I don’t agree with everything in Sherman Dorn’s response to Andy Rotherham on the DC teacher firings. But I do agree with the thrust of his main points.
First, we wait for the Washington Teachers Union to sort through the information to see if any teachers were fired without the five classroom observations required for the evaluations. The grievance mechanism that exists in the union contract is on procedural grounds, and here we’ll see how careful Rhee’s bureaucrats have been.
Then, we wait to see if there are any examples of firings that don’t meet a basic smell test–anyone who had won teaching awards and plaudits but were given low ratings for reasons of favoritism or obviously inappropriate application of student test scores.
Either procedural errors or plausible miscarriages of justice are reasonable grounds on which the union will fight for members and has an ethical obligation.
Nor is that willingness to fight for individual members inconsistent with a union’s willingness to try different methods of evaluation.
My chapter can and does file grievances when we think an individual’s procedural rights were violated in the tenure review process. That says nothing about the standards of review. It says that we’ll fight for the integrity of the review process.
For the “hang ‘em first, try ‘em later” crowd, like the editorial board of the Trib, the notion of a review process is equal to “teacher contracts protect poor performing teachers.”

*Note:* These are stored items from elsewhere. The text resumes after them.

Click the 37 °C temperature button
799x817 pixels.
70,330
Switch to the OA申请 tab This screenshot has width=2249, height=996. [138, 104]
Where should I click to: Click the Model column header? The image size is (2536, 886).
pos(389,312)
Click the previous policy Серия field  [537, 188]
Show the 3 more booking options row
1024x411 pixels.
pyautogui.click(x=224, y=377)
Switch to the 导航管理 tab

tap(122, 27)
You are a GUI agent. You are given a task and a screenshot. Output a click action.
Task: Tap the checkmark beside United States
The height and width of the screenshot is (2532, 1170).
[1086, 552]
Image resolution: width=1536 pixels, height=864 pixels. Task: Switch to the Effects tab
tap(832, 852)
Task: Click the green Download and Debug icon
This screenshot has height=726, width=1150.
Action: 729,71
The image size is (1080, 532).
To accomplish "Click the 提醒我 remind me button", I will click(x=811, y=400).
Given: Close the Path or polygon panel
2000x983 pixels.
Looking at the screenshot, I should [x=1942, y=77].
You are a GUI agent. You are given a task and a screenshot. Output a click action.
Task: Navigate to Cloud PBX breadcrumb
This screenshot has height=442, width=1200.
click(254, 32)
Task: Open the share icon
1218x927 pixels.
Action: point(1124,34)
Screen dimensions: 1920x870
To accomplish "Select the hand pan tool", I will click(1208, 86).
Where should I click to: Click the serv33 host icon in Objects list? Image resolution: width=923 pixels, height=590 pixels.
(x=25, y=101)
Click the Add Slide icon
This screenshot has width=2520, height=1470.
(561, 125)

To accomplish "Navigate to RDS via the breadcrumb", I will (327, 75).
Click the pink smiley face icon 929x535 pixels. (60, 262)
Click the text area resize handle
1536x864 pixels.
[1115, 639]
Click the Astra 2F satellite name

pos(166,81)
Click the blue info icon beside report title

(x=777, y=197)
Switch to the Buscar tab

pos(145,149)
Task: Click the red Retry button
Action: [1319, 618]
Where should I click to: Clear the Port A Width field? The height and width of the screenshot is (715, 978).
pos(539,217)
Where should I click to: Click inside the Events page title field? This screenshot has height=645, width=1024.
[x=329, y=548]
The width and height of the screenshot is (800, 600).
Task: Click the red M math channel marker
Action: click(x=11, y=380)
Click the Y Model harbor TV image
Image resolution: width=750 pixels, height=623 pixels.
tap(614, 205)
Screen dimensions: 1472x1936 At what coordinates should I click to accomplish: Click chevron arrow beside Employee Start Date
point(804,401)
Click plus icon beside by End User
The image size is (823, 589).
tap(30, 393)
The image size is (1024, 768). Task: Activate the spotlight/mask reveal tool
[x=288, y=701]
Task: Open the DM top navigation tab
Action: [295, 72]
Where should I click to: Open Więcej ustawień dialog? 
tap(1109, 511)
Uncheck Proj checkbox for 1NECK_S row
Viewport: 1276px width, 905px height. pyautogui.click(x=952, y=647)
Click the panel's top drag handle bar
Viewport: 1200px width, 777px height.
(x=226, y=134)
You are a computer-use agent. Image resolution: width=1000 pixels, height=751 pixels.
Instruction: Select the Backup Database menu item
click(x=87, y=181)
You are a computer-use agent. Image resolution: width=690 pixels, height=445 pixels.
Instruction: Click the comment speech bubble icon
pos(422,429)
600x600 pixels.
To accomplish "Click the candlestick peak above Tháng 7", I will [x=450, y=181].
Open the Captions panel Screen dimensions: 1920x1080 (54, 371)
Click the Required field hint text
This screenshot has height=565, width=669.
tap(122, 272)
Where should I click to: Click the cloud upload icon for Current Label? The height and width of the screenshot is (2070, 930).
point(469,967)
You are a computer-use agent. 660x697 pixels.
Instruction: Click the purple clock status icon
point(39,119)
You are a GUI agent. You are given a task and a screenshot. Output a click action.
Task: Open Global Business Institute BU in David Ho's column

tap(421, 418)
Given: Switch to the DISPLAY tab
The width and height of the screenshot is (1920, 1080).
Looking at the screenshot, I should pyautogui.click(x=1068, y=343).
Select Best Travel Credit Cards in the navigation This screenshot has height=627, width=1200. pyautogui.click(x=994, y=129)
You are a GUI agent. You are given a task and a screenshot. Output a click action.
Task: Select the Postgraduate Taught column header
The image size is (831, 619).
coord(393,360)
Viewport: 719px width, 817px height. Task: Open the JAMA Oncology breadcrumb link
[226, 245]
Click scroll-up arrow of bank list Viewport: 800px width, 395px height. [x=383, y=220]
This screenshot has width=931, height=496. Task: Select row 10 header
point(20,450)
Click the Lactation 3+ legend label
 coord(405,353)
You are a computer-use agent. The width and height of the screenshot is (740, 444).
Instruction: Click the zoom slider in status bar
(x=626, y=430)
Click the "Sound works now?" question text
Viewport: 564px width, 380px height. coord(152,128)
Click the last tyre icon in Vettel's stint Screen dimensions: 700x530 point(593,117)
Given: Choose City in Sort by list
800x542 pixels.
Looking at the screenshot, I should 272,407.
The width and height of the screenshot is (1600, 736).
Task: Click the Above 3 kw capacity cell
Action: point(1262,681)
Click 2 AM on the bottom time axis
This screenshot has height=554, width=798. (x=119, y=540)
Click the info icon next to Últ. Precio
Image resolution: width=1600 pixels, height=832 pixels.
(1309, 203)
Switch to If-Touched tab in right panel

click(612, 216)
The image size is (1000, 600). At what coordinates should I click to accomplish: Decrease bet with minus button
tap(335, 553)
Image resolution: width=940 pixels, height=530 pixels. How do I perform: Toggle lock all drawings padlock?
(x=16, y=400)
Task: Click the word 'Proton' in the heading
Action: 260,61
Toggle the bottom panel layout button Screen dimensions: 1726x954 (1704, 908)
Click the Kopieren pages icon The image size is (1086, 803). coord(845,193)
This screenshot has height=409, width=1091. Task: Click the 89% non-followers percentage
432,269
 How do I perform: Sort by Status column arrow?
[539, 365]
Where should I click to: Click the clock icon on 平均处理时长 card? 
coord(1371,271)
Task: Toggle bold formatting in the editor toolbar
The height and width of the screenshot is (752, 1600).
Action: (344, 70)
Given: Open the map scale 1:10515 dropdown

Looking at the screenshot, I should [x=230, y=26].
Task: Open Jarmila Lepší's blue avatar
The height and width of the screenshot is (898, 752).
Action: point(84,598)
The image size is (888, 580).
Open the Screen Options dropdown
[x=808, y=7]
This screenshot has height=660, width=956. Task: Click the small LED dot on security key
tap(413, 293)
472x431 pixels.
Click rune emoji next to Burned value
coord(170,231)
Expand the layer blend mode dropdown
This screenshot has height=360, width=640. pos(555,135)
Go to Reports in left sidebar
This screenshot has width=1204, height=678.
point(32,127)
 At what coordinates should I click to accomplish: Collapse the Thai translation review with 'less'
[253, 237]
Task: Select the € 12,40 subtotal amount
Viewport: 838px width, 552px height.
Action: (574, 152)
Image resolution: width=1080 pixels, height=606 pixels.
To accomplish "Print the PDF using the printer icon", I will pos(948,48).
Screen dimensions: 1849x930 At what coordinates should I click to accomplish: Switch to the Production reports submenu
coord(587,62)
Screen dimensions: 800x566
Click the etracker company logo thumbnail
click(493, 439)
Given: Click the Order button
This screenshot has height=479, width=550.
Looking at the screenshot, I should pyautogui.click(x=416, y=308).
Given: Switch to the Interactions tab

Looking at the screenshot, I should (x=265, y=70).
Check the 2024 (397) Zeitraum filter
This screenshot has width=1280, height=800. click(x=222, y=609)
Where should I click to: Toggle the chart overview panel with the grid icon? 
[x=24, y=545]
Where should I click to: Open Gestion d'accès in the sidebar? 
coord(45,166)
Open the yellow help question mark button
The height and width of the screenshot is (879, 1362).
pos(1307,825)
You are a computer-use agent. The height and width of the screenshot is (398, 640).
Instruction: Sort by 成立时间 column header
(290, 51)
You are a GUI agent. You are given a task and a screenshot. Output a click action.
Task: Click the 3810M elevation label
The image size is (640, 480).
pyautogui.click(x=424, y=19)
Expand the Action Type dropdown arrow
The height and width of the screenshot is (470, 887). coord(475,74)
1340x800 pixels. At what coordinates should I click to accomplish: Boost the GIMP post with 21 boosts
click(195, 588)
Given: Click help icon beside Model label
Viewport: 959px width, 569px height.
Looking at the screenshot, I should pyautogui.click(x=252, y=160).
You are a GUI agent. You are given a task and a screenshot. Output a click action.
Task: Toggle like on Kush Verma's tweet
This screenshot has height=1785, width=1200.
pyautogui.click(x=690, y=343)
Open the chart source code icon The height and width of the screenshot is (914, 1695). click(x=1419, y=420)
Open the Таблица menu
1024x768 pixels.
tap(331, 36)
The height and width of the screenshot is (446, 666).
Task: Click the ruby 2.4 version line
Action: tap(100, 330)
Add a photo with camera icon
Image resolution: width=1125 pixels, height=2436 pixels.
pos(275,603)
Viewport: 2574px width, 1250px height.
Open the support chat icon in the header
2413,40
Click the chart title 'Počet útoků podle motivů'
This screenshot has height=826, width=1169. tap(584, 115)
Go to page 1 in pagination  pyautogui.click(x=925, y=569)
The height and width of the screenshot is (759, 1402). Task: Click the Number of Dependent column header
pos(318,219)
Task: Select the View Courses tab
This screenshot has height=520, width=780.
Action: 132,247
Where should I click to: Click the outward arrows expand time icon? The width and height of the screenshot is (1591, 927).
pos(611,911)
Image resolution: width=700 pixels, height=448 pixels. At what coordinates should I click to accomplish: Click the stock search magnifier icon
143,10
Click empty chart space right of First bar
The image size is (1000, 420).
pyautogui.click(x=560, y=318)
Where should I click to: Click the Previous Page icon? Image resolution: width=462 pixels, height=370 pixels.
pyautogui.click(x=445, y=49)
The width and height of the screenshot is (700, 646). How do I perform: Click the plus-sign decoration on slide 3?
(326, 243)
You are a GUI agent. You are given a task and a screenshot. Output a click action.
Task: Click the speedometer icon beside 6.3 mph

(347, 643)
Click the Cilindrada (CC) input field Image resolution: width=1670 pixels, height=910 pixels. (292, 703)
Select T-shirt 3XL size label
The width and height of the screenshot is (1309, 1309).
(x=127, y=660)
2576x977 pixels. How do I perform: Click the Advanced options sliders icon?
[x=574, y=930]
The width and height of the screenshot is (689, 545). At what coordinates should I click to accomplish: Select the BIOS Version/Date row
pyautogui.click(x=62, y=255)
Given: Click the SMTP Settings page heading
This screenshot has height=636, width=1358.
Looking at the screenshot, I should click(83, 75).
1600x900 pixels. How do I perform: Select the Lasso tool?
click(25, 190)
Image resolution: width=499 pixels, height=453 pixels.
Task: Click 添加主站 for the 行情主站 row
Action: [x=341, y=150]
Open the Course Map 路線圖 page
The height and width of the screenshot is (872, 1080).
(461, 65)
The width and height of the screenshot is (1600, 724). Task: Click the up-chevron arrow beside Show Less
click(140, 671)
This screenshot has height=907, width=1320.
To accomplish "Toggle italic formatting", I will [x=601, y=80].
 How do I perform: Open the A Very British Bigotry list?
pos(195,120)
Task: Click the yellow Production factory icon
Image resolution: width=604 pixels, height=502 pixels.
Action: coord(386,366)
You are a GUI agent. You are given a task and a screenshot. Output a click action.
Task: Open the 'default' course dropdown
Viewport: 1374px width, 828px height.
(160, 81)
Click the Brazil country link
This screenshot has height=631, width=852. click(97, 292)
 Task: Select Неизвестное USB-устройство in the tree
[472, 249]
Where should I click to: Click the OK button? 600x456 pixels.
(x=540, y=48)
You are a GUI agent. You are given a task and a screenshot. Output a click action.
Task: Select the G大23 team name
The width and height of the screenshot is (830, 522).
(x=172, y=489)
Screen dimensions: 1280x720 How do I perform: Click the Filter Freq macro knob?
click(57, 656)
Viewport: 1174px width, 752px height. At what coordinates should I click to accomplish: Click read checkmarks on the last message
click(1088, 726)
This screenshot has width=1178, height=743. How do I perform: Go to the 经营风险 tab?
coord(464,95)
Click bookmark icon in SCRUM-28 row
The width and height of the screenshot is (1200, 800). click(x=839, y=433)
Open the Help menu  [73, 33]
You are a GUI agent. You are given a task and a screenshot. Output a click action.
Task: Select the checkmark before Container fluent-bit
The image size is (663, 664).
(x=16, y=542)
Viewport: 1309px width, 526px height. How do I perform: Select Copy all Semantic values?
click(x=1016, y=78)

Go back to Dorn’s point about filing grievances. As a union representing our members we can grieve when the procedural rules are violated. If an administrator had documented evidence of poor performance and the definition of poor performance has been already been mutually agreed upon through negotiated language, we do not and can not stand in the way of the follow up steps that include remediation or termination.
Another way of putting it is that our contract provides a road map for improving or getting rid of poor performing teachers. What we do not have is formal or legal control over getting rid of poor performing administrators who do the evaluations.